Hi Rupert,
I'm sorry I should have clarified. I already deleted both the dist and
destination folders before reindexing, see below for the script I use. That
didn't work. I have now resorted to reinitializing the entire indexing setup,
reinstalling the jar, and rebuilding the index in /sling/indexes/default/...
and I am OK. But this is definitely something inside Stanbol, as I have been
judiciously deleting those indexing folders.
Thanks,
Michel
rm ../stanbol/sling/datafiles/TZW.solrindex.zip
sleep 5
cd TZW
rm -rf indexing/destination
rm -rf indexing/dist
java -jar
org.apache.stanbol.entityhub.indexing.genericrdf-0.9.0-incubating-SNAPSHOT-jar-with-dependencies.jar
index
mv indexing/dist/TZW.solrindex.zip ../../stanbol/sling/datafiles
On 26 mrt. 2012, at 17:11, Rupert Westenthaler wrote:
> Hi Michel
> On 26.03.2012, at 16:40, Michel Benevento wrote:
>
>> Hello,
>>
>> As I am experimenting with various versions of my importfile I have changed
>> my namespace urls.
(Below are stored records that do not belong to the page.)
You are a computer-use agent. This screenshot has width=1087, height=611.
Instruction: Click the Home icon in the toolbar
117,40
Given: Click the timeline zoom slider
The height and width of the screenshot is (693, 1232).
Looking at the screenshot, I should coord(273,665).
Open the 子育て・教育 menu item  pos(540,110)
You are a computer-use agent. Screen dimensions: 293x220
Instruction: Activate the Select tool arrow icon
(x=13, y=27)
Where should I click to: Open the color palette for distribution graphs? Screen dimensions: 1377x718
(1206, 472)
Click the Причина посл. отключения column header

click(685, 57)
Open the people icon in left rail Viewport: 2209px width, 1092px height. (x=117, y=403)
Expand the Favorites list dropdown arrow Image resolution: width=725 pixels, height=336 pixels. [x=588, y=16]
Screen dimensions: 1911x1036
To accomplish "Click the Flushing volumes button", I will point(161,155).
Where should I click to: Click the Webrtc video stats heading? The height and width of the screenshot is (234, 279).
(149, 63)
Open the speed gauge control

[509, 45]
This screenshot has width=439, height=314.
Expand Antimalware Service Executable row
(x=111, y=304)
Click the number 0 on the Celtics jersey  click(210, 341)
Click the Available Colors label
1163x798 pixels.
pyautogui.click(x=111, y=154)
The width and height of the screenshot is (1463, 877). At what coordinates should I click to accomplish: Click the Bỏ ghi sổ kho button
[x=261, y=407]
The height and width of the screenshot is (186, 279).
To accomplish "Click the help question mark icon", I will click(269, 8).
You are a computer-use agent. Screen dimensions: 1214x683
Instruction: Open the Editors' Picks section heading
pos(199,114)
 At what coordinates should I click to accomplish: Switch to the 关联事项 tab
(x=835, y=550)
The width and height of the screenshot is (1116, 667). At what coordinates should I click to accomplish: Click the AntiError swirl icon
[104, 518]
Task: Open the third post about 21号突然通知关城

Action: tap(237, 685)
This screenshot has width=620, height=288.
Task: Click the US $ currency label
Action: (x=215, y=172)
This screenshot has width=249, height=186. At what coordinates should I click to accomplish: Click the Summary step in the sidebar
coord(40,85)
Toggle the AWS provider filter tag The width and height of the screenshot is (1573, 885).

But when I refresh the index, the old namespaces keep
>> accumulating in my results, resulting in duplicates. Is this intended
>> behavior? How can I get rid of these (cached?) results and return to a
>> pristine state?
>>
>
> I think I have an explanation for what you are seeing. Can you please check
> that.
>
> The indexing tool does NOT delete the "{indexing-root}/indexing/destination"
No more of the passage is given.